◆ **SUPPLIED RECORDS**:
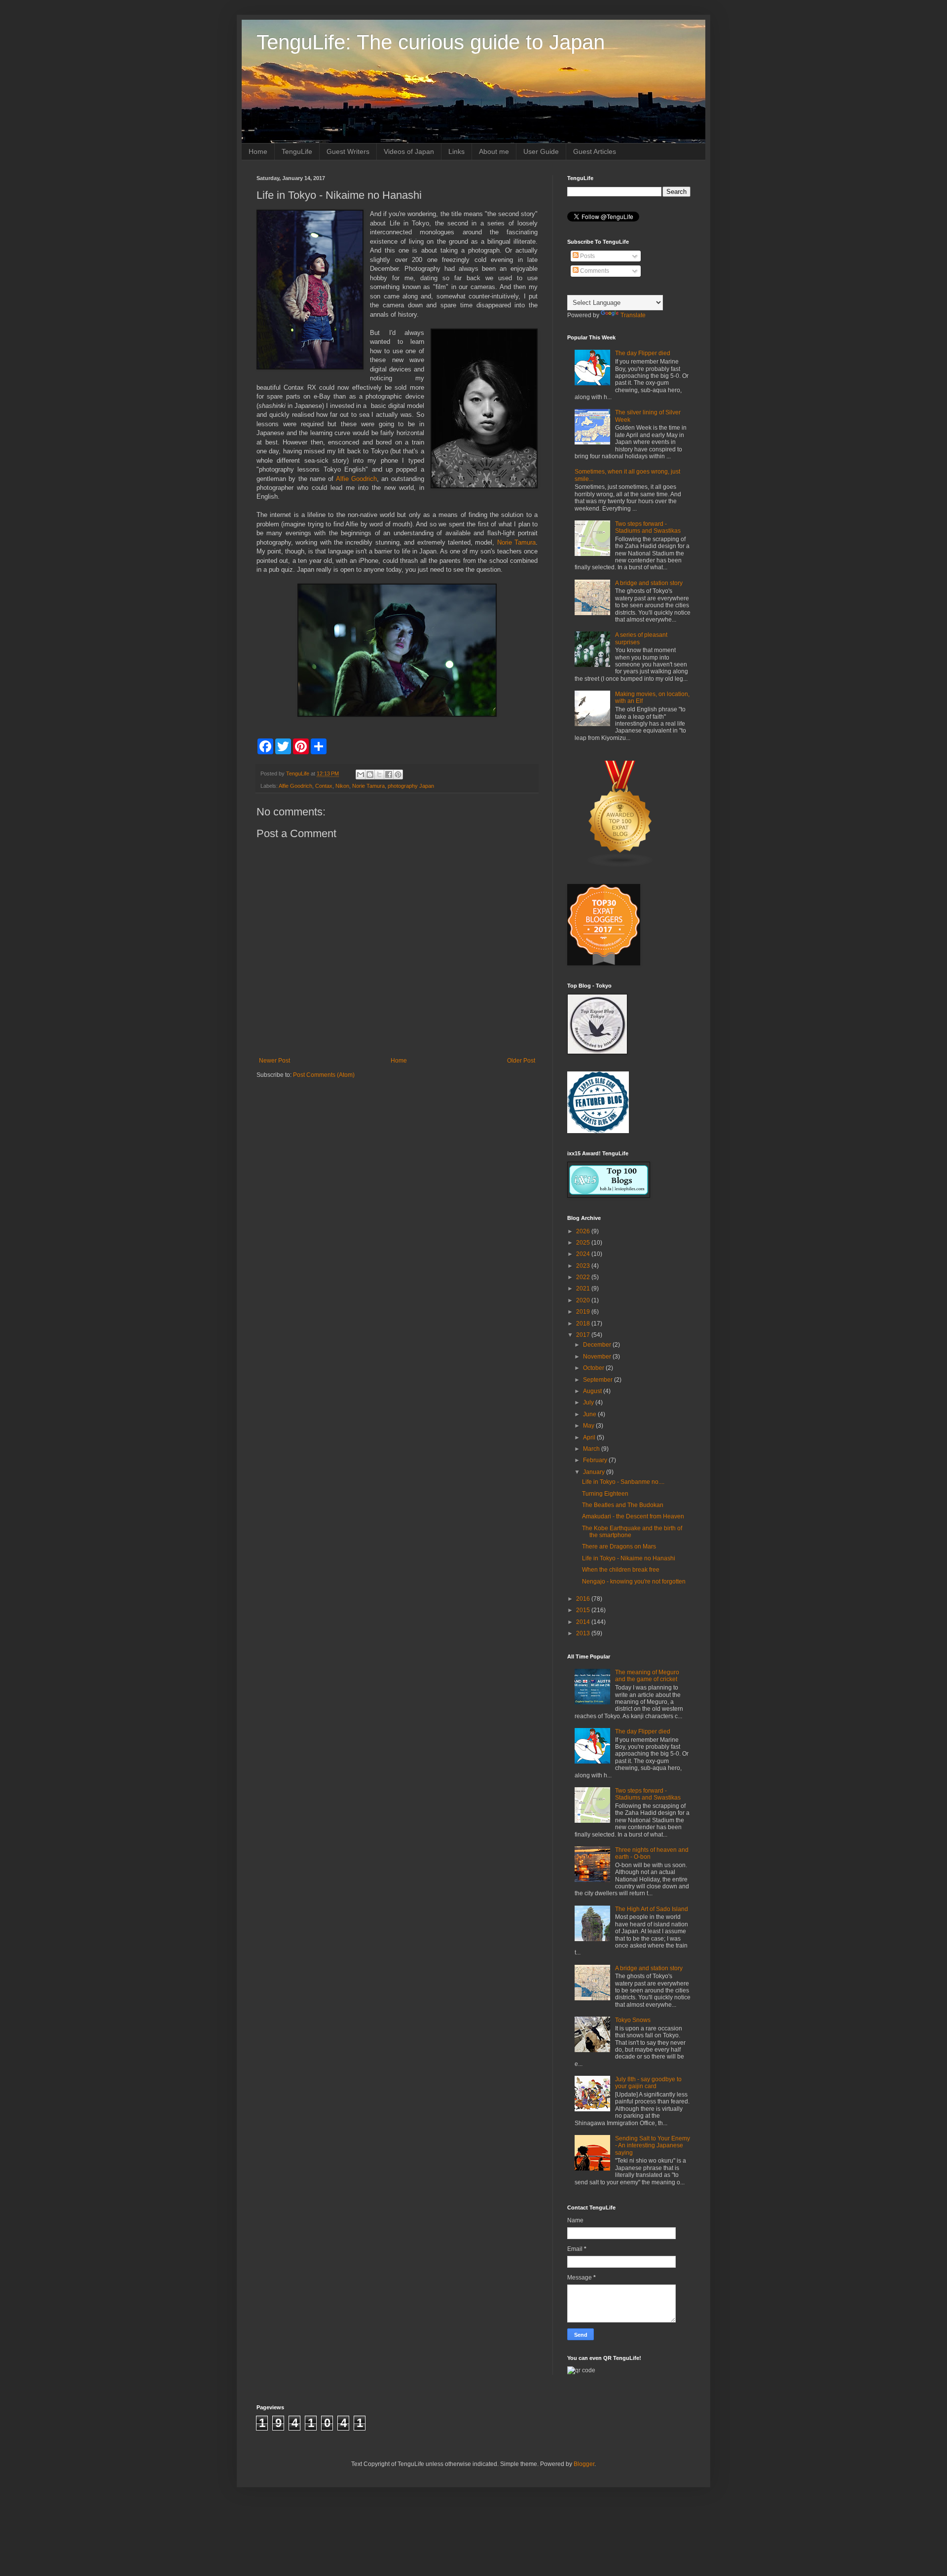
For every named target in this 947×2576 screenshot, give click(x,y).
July (589, 1402)
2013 (583, 1633)
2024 (583, 1254)
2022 (583, 1277)
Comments (594, 270)
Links (456, 151)
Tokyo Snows (633, 2020)
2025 (583, 1242)
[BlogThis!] (370, 774)
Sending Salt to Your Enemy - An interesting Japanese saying (652, 2145)
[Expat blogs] (620, 865)
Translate (633, 315)
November (598, 1356)
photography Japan (411, 786)
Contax (323, 786)
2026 (583, 1231)
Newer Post (274, 1060)
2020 (583, 1300)
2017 (583, 1334)
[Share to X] (379, 774)
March (592, 1448)
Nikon (342, 786)
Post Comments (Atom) (324, 1074)
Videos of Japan (409, 151)
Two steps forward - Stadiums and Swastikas (648, 527)
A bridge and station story (649, 583)
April (590, 1437)
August (593, 1391)
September (598, 1379)
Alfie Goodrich (356, 478)
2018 (583, 1323)
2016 (583, 1598)
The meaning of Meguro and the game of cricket (647, 1676)
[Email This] (360, 774)
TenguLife (297, 151)
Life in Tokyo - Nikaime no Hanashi (628, 1558)
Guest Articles (594, 151)
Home (258, 151)
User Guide (541, 151)
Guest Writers (348, 151)
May (589, 1425)
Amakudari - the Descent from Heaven (633, 1516)
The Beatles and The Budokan (622, 1505)
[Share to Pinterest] (398, 774)
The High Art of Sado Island (651, 1909)
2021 (583, 1288)
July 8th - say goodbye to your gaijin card (648, 2083)
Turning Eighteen (605, 1493)
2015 (583, 1610)
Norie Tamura (516, 542)
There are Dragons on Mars (619, 1546)
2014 (583, 1622)
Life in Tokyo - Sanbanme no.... (623, 1481)
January (594, 1472)
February (596, 1460)
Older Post (521, 1060)
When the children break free (620, 1569)
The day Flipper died (642, 353)
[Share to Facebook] (389, 774)
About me (494, 151)
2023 (583, 1265)
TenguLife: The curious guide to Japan (430, 42)
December (598, 1344)
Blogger (584, 2464)
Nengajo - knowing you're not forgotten (634, 1581)
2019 (583, 1311)
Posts (587, 256)
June (590, 1414)
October (594, 1367)
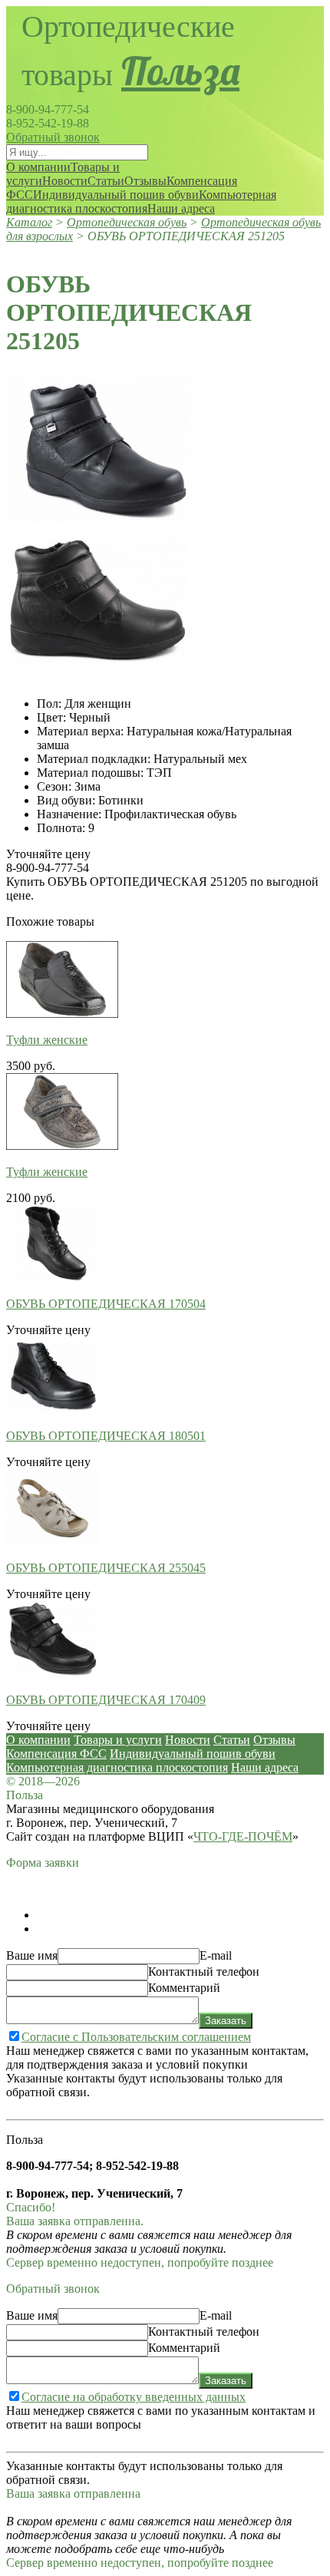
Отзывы (145, 180)
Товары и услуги (118, 1739)
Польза (180, 71)
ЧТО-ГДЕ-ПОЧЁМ (242, 1836)
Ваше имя (32, 1955)
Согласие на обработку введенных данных (133, 2396)
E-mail (216, 1955)
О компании (38, 166)
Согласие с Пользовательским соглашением (136, 2036)
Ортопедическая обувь (126, 222)
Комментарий (184, 1987)
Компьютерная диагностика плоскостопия (141, 201)
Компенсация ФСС (56, 1753)
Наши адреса (181, 208)
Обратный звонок (53, 137)
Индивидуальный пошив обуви (116, 194)
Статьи (105, 180)
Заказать (225, 2020)
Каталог (29, 222)
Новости (64, 180)
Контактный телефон (203, 1971)
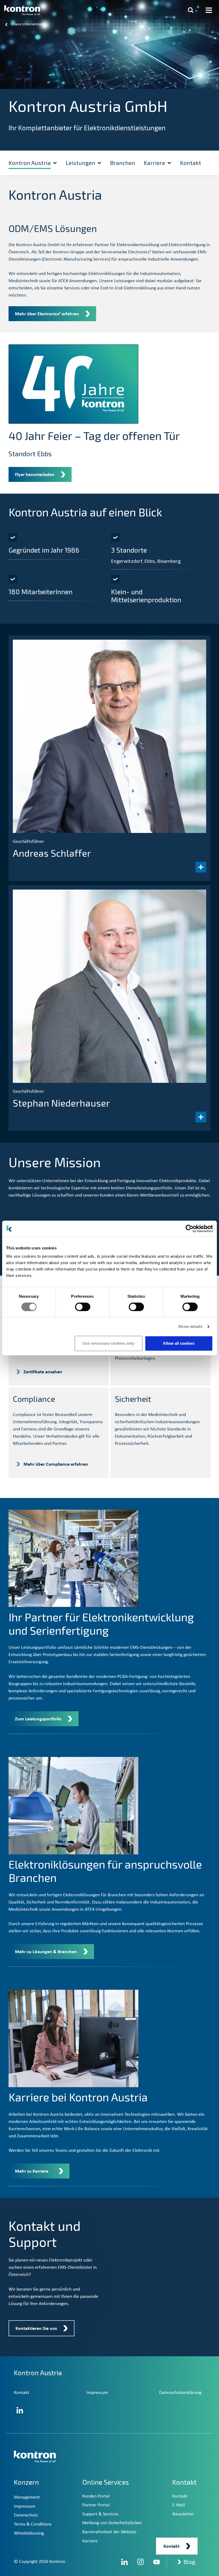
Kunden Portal (96, 2496)
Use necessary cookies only (108, 1343)
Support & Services (100, 2514)
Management (27, 2497)
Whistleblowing (29, 2533)
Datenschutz (26, 2515)
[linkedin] (124, 2562)
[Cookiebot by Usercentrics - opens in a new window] (189, 1229)
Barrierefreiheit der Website (109, 2532)
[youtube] (156, 2562)
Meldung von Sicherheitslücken (112, 2523)
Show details (190, 1326)
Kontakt (21, 2392)
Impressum (97, 2392)
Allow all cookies (178, 1343)
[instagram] (140, 2562)
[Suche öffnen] (191, 10)
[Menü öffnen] (209, 10)
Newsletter (183, 2514)
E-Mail (178, 2505)
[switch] (82, 1307)
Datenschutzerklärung (180, 2392)
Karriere (90, 2541)
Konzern (26, 2482)
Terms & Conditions (33, 2524)
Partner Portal (96, 2505)
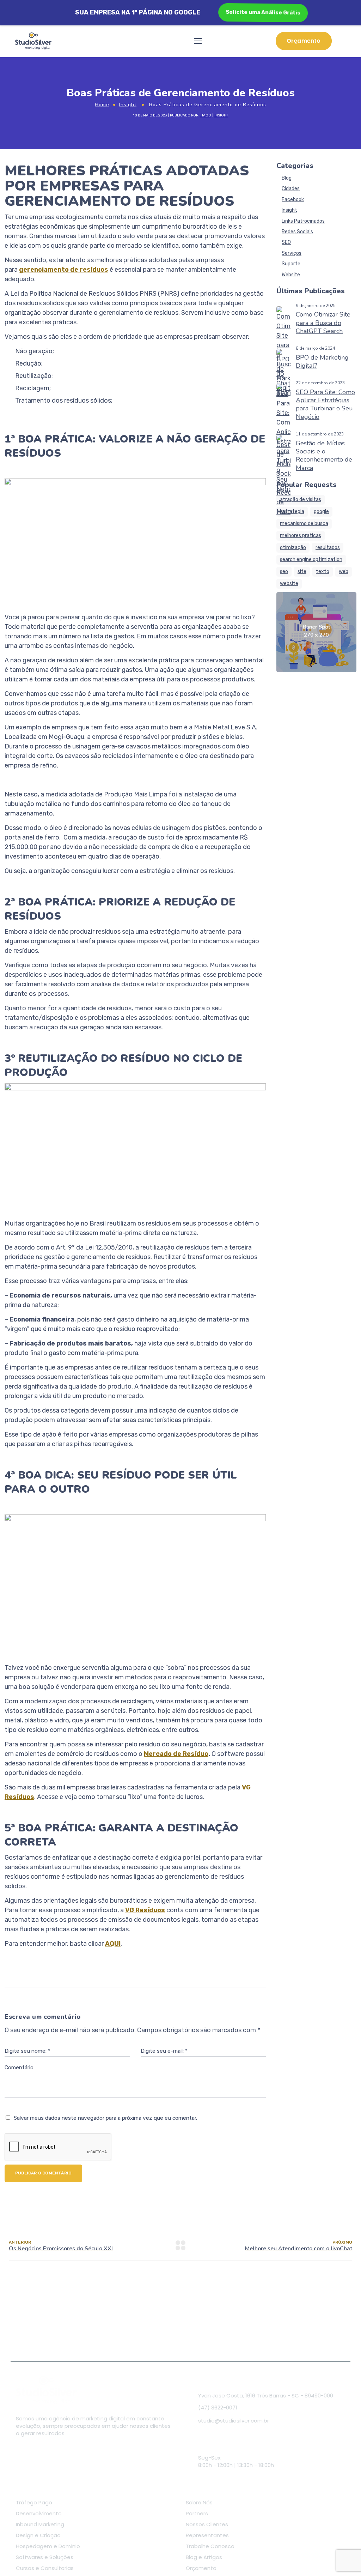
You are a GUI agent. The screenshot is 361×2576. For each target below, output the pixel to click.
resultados (328, 547)
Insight (127, 104)
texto (322, 571)
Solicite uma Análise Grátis (262, 12)
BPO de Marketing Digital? (322, 361)
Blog (287, 178)
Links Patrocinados (303, 221)
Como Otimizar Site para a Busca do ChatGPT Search (323, 322)
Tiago (205, 115)
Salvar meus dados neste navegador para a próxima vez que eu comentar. (105, 2118)
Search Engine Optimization (311, 559)
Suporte (291, 264)
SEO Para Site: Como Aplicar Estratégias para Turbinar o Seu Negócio (325, 404)
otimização (293, 547)
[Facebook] (23, 2451)
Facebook (293, 200)
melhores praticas (300, 535)
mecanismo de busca (304, 523)
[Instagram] (40, 2451)
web (343, 571)
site (302, 571)
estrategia (292, 511)
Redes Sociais (297, 232)
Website (291, 275)
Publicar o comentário (43, 2173)
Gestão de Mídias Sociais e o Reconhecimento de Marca (324, 455)
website (289, 583)
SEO (286, 242)
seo (284, 571)
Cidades (291, 189)
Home (102, 104)
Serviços (291, 253)
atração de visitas (300, 499)
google (321, 511)
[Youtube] (57, 2451)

◆ **THE TASK**: Return the full listing exactly as it appears above, without its pictures.

◆ **ANSWER SECTION**:
For every named target in this 947×2576 screenshot, give click(x,y).
July (589, 1402)
2013 (583, 1633)
2024 (583, 1254)
2022 (583, 1277)
Comments (594, 270)
Links (456, 151)
Tokyo Snows (633, 2020)
2025 (583, 1242)
[BlogThis!] (370, 774)
Sending Salt to Your Enemy - An interesting Japanese saying (652, 2145)
[Expat blogs] (620, 865)
Translate (633, 315)
November (598, 1356)
photography Japan (411, 786)
Contax (323, 786)
2026 (583, 1231)
Newer Post (274, 1060)
2020 (583, 1300)
2017 (583, 1334)
[Share to X] (379, 774)
March (592, 1448)
Nikon (342, 786)
Post Comments (Atom) (324, 1074)
Videos of Japan (409, 151)
Two steps forward - Stadiums and Swastikas (648, 527)
A bridge and station story (649, 583)
April (590, 1437)
August (593, 1391)
September (598, 1379)
Alfie Goodrich (356, 478)
2018 (583, 1323)
2016 (583, 1598)
The meaning of Meguro and the game of cricket (647, 1676)
[Email This] (360, 774)
TenguLife (297, 151)
Life in Tokyo - Nikaime no Hanashi (628, 1558)
Guest Articles (594, 151)
Home (258, 151)
User Guide (541, 151)
Guest Writers (348, 151)
May (589, 1425)
Amakudari - the Descent from Heaven (633, 1516)
The Beatles and The Budokan (622, 1505)
[Share to Pinterest] (398, 774)
The High Art of Sado Island (651, 1909)
2021 (583, 1288)
July 8th - say goodbye to your gaijin card (648, 2083)
Turning Eighteen (605, 1493)
2015 (583, 1610)
Norie Tamura (516, 542)
There are Dragons on Mars (619, 1546)
2014 (583, 1622)
Life in Tokyo - Sanbanme no.... (623, 1481)
January (594, 1472)
February (596, 1460)
Older Post (521, 1060)
When the children break free (620, 1569)
The day Flipper died (642, 353)
[Share to Facebook] (389, 774)
About me (494, 151)
2023 (583, 1265)
TenguLife: The curious guide to Japan (430, 42)
December (598, 1344)
Blogger (584, 2464)
Nengajo - knowing you're not forgotten (634, 1581)
2019 (583, 1311)
Posts (587, 256)
June (590, 1414)
October (594, 1367)
Отзывы (145, 180)
Товары и услуги (118, 1739)
Польза (180, 71)
ЧТО-ГДЕ-ПОЧЁМ (242, 1836)
Ваше имя (32, 1955)
Согласие на обработку введенных данных (133, 2396)
E-mail (216, 1955)
О компании (38, 166)
Согласие с Пользовательским соглашением (136, 2036)
Ортопедическая обувь (126, 222)
Комментарий (184, 1987)
Компьютерная диагностика плоскостопия (141, 201)
Компенсация ФСС (56, 1753)
Наши адреса (181, 208)
Обратный звонок (53, 137)
Индивидуальный пошив обуви (116, 194)
Статьи (105, 180)
Заказать (225, 2020)
Каталог (29, 222)
Новости (64, 180)
Контактный телефон (203, 1971)
Kunden Portal (96, 2496)
Use necessary cookies only (108, 1343)
Support & Services (100, 2514)
Management (27, 2497)
Whistleblowing (29, 2533)
Datenschutz (26, 2515)
[linkedin] (124, 2562)
[Cookiebot by Usercentrics - opens in a new window] (189, 1229)
Barrierefreiheit der Website (109, 2532)
[youtube] (156, 2562)
Meldung von Sicherheitslücken (112, 2523)
Show details (190, 1326)
Kontakt (21, 2392)
Impressum (97, 2392)
Allow all cookies (178, 1343)
[instagram] (140, 2562)
[Suche öffnen] (191, 10)
[Menü öffnen] (209, 10)
Newsletter (183, 2514)
E-Mail (178, 2505)
[switch] (82, 1307)
Datenschutzerklärung (180, 2392)
Karriere (90, 2541)
Konzern (26, 2482)
Terms & Conditions (33, 2524)
Partner Portal (96, 2505)
You are a GUI agent. The screenshot is 361×2576. For each target below, output the pixel to click.
resultados (328, 547)
Insight (127, 104)
texto (322, 571)
Solicite uma Análise Grátis (262, 12)
BPO de Marketing Digital? (322, 361)
Blog (287, 178)
Links Patrocinados (303, 221)
Como Otimizar Site para a Busca do ChatGPT Search (323, 322)
Tiago (205, 115)
Salvar meus dados neste navegador para a próxima vez que eu comentar. (105, 2118)
Search Engine Optimization (311, 559)
Suporte (291, 264)
SEO Para Site: Como Aplicar Estratégias para Turbinar o Seu Negócio (325, 404)
otimização (293, 547)
[Facebook] (23, 2451)
Facebook (293, 200)
melhores praticas (300, 535)
mecanismo de busca (304, 523)
[Instagram] (40, 2451)
web (343, 571)
site (302, 571)
estrategia (292, 511)
Redes Sociais (297, 232)
Website (291, 275)
Publicar o comentário (43, 2173)
Gestão de Mídias Sociais e o Reconhecimento de Marca (324, 455)
website (289, 583)
SEO (286, 242)
seo (284, 571)
Cidades (291, 189)
Home (102, 104)
Serviços (291, 253)
atração de visitas (300, 499)
google (321, 511)
[Youtube] (57, 2451)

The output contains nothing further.